Question about Recursion

I see this function all the time when talking about recursively reversing a string:

 function reverseStr(str) {
    if (str.length <= 1) {
        return str;
    } else
        return reverseStr(str.substr(1)) + str.charAt(0);
}

Now im sure im not asking the ‘right’ question but i still cant understand this. My questions are:

  1. Why does the str.length method work here? I know that recursion is explained as a form of iteration , but in a for loop you have the increment/decrement expression (i++/i–). I don’t see that here. Is it implicit in a function somehow? What Im basically asking is, how the string in question is ‘getting smaller’ on each recursive call so that str.substr(1) call works, and the eventual ‘base case’ is satisfied. How is str.length <=1 when if you use the substr method on a string in the console, the length isn’t changed of course.
1 Like

.substr() doesn’t change original string, just returns what is asked for i.e. made a copy of it. Try console logging it.
console.log(str.substr(1)+" "+str);
As you can see its logging chunk of string and string itself. Try it, see it what happens. Same is with charAt().

The for loop is composed of 3 parts:

1- State declaration (i = 0 usually, you can even declare more)
2- End condition (usually < .length or <= end number)
3- After-block execution expression that gets evaluated after every iteration, usually increments a counter “i” (or decrements in reverse)

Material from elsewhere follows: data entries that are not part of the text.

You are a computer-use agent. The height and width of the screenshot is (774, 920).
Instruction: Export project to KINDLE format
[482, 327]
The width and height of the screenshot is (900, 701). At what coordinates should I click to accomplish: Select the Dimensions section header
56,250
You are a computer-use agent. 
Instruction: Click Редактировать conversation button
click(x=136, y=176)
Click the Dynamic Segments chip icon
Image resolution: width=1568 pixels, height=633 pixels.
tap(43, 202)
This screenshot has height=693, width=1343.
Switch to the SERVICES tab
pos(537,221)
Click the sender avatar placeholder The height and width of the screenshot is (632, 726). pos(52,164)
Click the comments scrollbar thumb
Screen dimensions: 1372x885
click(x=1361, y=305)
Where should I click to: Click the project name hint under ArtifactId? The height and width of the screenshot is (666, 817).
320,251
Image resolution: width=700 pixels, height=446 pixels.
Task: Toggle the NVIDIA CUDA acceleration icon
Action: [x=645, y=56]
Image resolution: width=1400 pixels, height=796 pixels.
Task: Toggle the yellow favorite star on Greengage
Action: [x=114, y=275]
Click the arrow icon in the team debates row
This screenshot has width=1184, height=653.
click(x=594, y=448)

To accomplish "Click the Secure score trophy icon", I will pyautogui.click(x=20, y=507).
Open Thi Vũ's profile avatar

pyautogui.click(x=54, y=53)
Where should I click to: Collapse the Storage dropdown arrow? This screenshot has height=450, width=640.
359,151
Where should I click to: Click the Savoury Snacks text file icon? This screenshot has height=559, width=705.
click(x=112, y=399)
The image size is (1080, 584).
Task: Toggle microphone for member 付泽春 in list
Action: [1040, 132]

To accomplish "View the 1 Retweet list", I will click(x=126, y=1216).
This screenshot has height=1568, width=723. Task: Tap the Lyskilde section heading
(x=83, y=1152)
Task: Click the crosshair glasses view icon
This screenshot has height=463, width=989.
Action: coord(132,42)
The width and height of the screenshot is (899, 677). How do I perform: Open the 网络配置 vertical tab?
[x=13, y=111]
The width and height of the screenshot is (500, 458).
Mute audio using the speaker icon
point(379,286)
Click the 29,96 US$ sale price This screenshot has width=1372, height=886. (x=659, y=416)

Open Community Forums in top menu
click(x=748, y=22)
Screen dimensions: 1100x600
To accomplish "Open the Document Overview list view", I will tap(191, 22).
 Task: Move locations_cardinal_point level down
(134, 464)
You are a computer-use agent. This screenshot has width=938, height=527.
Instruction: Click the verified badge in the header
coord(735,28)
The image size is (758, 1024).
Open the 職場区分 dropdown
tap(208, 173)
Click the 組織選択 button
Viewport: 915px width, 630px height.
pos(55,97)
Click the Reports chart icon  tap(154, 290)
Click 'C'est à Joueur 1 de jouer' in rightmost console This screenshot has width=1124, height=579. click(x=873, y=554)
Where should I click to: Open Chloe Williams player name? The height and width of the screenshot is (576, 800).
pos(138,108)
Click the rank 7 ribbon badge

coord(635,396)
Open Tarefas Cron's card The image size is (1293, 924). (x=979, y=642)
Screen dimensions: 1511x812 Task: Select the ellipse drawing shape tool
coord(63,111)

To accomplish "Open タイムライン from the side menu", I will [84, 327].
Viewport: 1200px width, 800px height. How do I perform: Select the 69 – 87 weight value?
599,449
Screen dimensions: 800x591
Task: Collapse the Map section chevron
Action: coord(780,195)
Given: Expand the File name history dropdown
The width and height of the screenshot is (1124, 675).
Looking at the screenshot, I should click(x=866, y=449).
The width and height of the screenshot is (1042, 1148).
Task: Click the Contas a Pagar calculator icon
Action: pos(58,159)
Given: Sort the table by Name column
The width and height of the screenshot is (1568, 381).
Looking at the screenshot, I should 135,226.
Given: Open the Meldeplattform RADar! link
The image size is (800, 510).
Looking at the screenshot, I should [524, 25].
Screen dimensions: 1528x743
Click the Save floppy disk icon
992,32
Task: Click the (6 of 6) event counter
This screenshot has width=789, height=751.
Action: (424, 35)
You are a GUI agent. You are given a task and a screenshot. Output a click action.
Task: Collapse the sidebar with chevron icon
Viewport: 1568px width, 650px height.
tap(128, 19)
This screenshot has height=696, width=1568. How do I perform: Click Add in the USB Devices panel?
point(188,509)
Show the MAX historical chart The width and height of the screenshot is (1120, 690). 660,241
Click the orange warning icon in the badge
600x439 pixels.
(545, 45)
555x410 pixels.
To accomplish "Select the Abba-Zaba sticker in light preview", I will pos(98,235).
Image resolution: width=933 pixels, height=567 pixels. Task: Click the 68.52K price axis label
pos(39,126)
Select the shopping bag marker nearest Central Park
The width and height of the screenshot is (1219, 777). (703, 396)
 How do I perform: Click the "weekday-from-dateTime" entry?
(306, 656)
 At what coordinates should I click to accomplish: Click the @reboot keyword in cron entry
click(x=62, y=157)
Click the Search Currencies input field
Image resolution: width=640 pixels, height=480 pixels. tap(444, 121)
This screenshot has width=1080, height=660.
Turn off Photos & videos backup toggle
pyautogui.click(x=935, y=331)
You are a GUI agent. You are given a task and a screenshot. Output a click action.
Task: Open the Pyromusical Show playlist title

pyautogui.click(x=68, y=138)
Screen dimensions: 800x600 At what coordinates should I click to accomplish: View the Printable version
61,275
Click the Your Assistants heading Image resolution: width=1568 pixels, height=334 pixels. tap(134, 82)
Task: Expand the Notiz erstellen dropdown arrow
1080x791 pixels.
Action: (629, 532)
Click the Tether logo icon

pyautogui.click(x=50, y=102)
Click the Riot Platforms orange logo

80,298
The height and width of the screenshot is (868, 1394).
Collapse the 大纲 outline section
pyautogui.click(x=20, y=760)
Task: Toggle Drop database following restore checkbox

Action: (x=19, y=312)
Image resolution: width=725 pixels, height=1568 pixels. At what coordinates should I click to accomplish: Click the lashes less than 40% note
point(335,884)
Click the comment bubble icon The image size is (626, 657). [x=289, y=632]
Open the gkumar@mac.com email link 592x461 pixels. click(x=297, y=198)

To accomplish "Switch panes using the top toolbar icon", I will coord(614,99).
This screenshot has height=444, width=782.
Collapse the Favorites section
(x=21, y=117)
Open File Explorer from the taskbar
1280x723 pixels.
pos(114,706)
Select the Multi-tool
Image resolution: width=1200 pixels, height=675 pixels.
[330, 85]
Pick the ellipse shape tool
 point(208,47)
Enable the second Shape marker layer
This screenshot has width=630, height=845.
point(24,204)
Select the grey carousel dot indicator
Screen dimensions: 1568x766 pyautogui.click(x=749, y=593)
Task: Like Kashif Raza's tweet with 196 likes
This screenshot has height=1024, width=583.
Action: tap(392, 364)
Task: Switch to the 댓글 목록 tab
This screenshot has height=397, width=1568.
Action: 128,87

With recursion as a loop, you:

1- There is no state (unless explicitly required), but rather you keep track of the elements inside the parameter/argument interaction
2- The end condition is usually within the first if statement in the function (like .length > 0 etc), or in some functional languages, guards and pattern matching (like haskell, ML and elixir).
3- This step is done by calling the function again but with different arguments, usually subtracting/adding a number to a parameter (or counter) or making an array smaller by passing a subset of it (which is what .substring(1) does: pass the “tail” of the string, the rest of the characters).